Enrichment Operations Analyst
- Toronto, ON
- $99,000-110,000 per year
- Permanent
- Full-time
- Scale attribute data generation using ML. Collaborate with ML on attribute ML models and human-in-the-loop methodologies. You are responsible for building ground truth datasets, advising ML on what input data should be used, and building LLM prompts. You will also develop sourcing strategies on the best way to generate data for new attributes to power customer experiences. This requires thinking from both a technical/data point of view while also understanding how data should be presented to a customer on the app.
- Evaluate model outputs (including criteria to decide on accuracy of outputs) to provide feedback to the ML team to improve models. This may involve reviewing and leading work from QA team members.
- Collaborate with Product, Engineering, Data Science, and ML to execute on projects that roll up to catalog OKRs (e.g., increase attribute coverage).

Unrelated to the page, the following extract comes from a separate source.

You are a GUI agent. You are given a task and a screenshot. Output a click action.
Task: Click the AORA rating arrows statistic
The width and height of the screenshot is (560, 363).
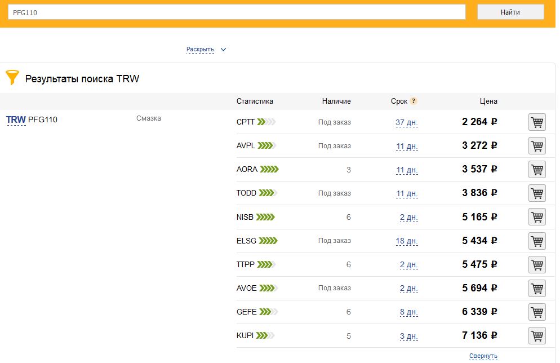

- Independently lead key projects and manage against catalog OKRs. This involves collaborating and aligning with a cross-functional team of technical and non-technical stakeholders to achieve the goals of a project within a defined timeframe.
- Manage relationships and data pipelines with 3rd party vendors and data providers that provide catalog data to Instacart. Use SQL to analyze data and present data-driven business recommendations.
- 1-3 years of working experience in roles that involved project management, project delivery, stakeholder management, strategy and operations, and/or data analysis/analytics.
- Bachelor's degree in business, commerce, economics, IT management, or related field.
- Experience leading cross-functional projects end-to-end, with strong communication and stakeholder management skills. Experience working closely with Product, Engineering, ML, and DS teams preferred. Proven track record of strong ownership and bias to action to drive key business results.
- Ability to blend business acumen with technical understanding to drive operational strategy and execution.
- Intermediate knowledge in Excel, Google Sheets, and SQL. Experience using analytical skills to pull, analyze, and make data-driven business decisions.
- Experience working with databases that contain large volumes of structured and unstructured data. Working knowledge of APIs and data integrations.
- Experience working at an e-commerce, retail, or technology company.
- Experience crafting LLM prompts.
- Our team prefers to get together in-office 1x a week.